● **EXTRACTED TEXT**
□ □ □ □

The database search resulted in 14 empirical studies that fulfilled the inclusion criteria. According to our findings, there are only a few models of integrated PC in Europe whilst the geographic distribution of the origin of these interventions is imbalanced, with 6 out of 14 studies coming from the UK.

Only 6 out the 14 studies were RCTs whilst the remaining employed different designs, e.g. observational studies. However, as mentioned above, studies employing a different design for their assessment scored highly on Hawker’s tool as well. Consequently, such non-RCT studies can provide valuable insight into the strengths and weaknesses of extant studies that has to be taken into consideration if a complete description of the current state-of-the-art is targeted, as is the case of the present study.

Even though the included studies employ different outcome measures and a direct comparison is not possible, the effectiveness of the models (as assessed by the outcome measures) was confirmed in 13 out of 14 studies. In particular, as mentioned above, the positive impact typically involves better symptom control, higher quality of life, less caregiver burden, improvement in continuity and coordination of care, fewer hospital admissions, patients dying more frequently at home, and improved cost-effectiveness. Even though only 6 out of 14 studies were RCTs, and thus the results of the assessments for the remaining studies should be treated with care, the positive outcomes still add to the growing bulk of evidence corroborating the effectiveness of both usual and integrated PC on the improvement of the quality of life of patients with life-threatening disease [48].

We now shift to the development of a framework of integrated PC that could serve as a first step towards the development of a generic model for both malignant and non-malignant disease. Although the included studies suggest practices that are in concordance with existing recommendations and empirical findings, no study presents an intervention that is optimal in all aspects. Consequently, the generic framework that we propose is based on a selective combination of the strengths of the included interventions alongside a critical evaluation of their weaknesses and shortcomings. First, we present the aspects of the generic framework and subsequently we rationalize our choice and motivations.

This generic framework consists of the following aspects.
  • Focus of intervention: The focus of intervention will be placed on symptom treatment, consulting of patients/family and training of the personnel.

  • Setting: The design of the framework is such that it can be applied to every care setting.

  • Timing of intervention: The intervention can be initiated throughout the disease trajectory either concurrently or in the end-of-life.

  • Composition of team: The framework requires a multidisciplinary team with members that are trained in the delivery of PC. This team can consist of GPs, physician specialists, nurses and specialist nurses, psychologists, social workers and administrative assistants.

  • Collaboration strategy: The collaboration strategy, which refers to the ways that the represented disciplines cooperate and assess emerging issues, should be based on the involvement of the multidisciplinary team and its meetings and the utilization of protocols.

□ □ □ □

● **ACTIVITIES**
**a)** In the integrated PC excerpt, how many of the 14 included studies confirmed the effectiveness of their models?
**b)** Translate this sentence from the integrated PC excerpt into Spanish: "The design of the framework is such that it can be applied to every care setting."
**c)** Resume the integrated PC excerpt after its final bullet point and extend it.

□ □ □ □

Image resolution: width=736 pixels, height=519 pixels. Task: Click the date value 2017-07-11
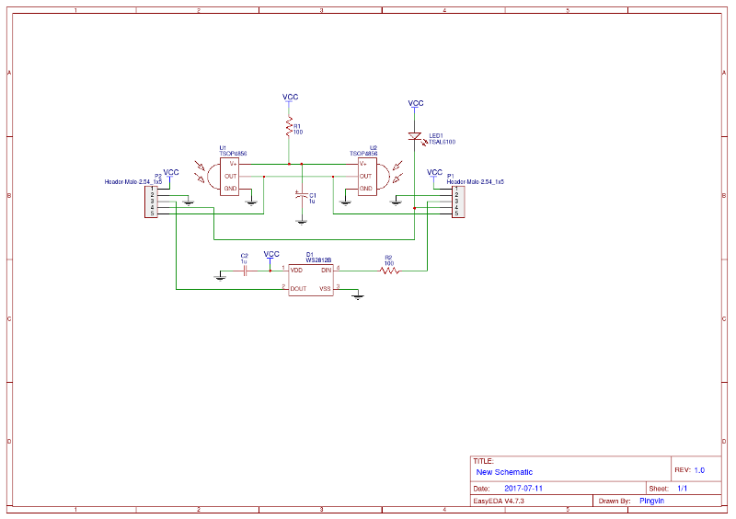[523, 489]
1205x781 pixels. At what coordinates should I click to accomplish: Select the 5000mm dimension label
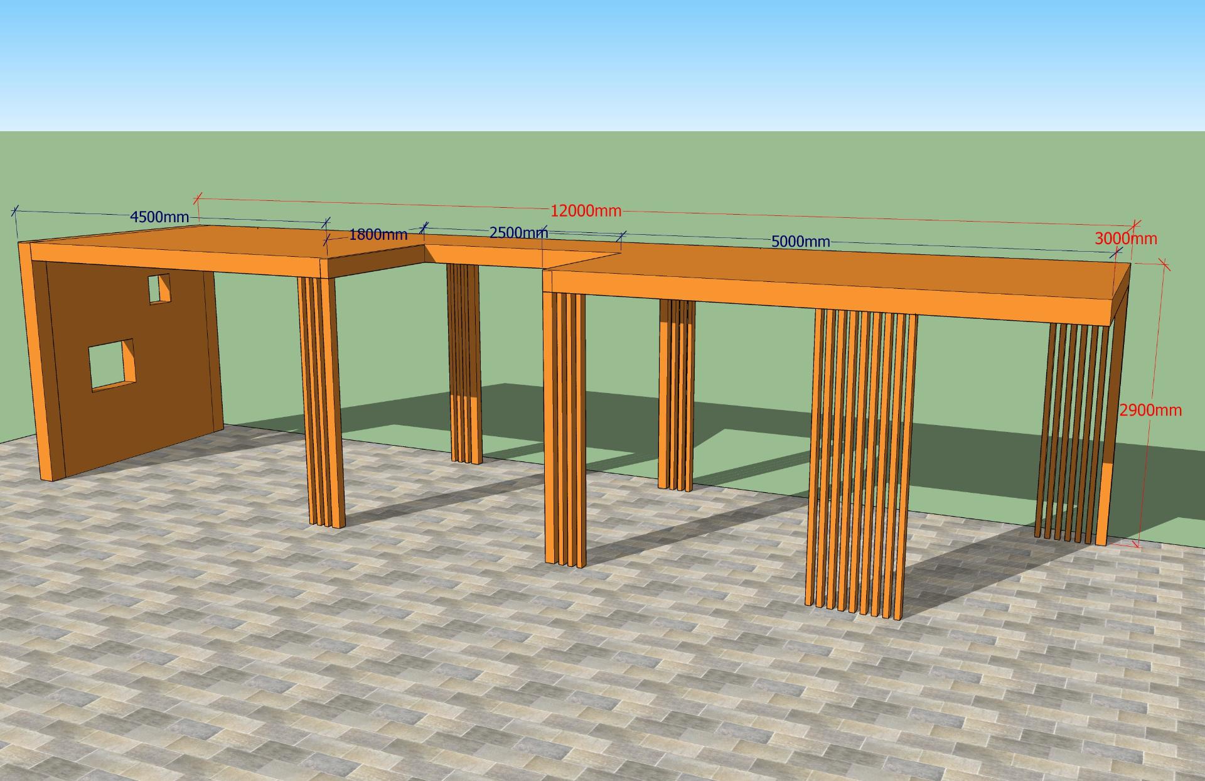point(800,241)
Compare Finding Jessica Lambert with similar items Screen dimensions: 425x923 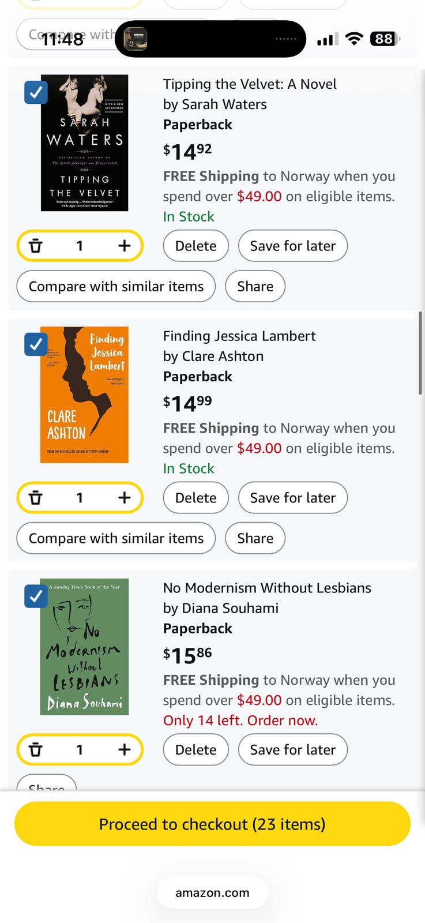pyautogui.click(x=116, y=538)
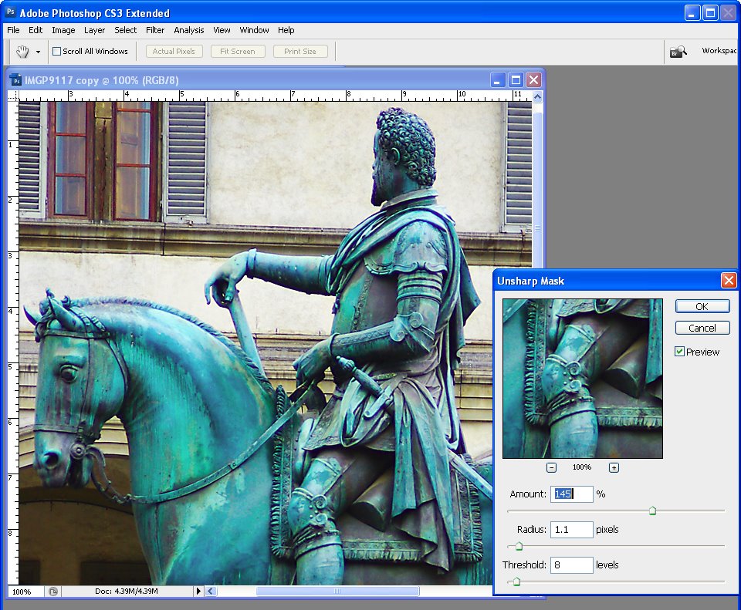Click the horizontal scroll left arrow
Viewport: 741px width, 610px height.
click(211, 591)
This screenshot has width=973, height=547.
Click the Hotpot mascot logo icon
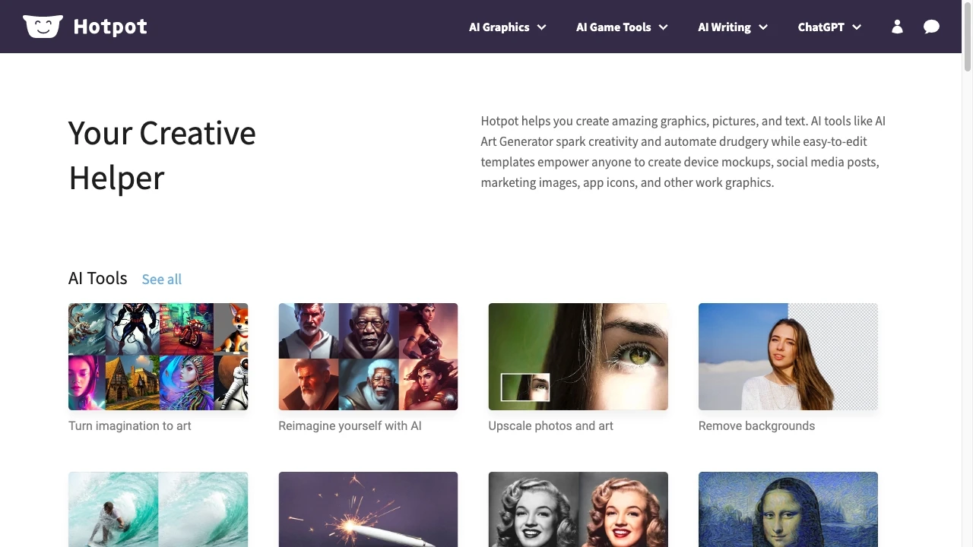43,27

□ □ □ □

● **RESULTS**
**a)** 13 out of 14

**b)** El diseño del marco es tal que puede aplicarse a cualquier entorno de atención.

**c)**
The proposed framework has a threefold focus: treatment, consulting and training. In our context of integrated PC, treatment corresponds to the alleviation of the physical (dyspnoea, pain, constipation, nausea, vomiting, diarrhoea) and psychological symptoms (agitation, confusion, fear, delirium). On the other hand, consulting refers to discussions and communications over treatment options and at a later stage to end-of-life care decisions. Moreover wishes, desires and needs of the patients can be taken into account as part of this advance care planning. Training involves the education of nurses, physicians and other related health care providers involved in the interventions. Training programmes can be very diverse, however, their principal focus should be on PC, its benefits and its provision.

The benefits of focusing on treatment are apparent, however, the benefits of the remaining two aspects are also well documented. As regards consulting, PC typically involves difficult medical and ethical decision making [48] for patients and their (in)formal caregivers. Importantly, the same studies assert that the burden associated with this decision making can be ameliorated with the assistance of trained PC staff through systematic consulting and informative discussions.

By contrast, regarding training, we first note that the generic framework should be utilized with extreme caution because these suggestions may need to be tailored to the specific situation. In other words, this framework pertains to assist PC teams in their planning and implementation of PC strategies and not to provide black-box solutions. In this respect, it should be highlighted that the improper application of generic frameworks, and in fact of every integrated PC framework, can jeopardize the effectiveness of the employed PC practices. A notable example is the case of the Liverpool Care Pathway (LCP) [45], which has been sometimes erroneously employed, leading to poor outcomes and has in turn been used as an excuse for poor quality care [46, 47]. Public outcry from the poor implementation of the LCP led the UK government to stop the use of the LCP.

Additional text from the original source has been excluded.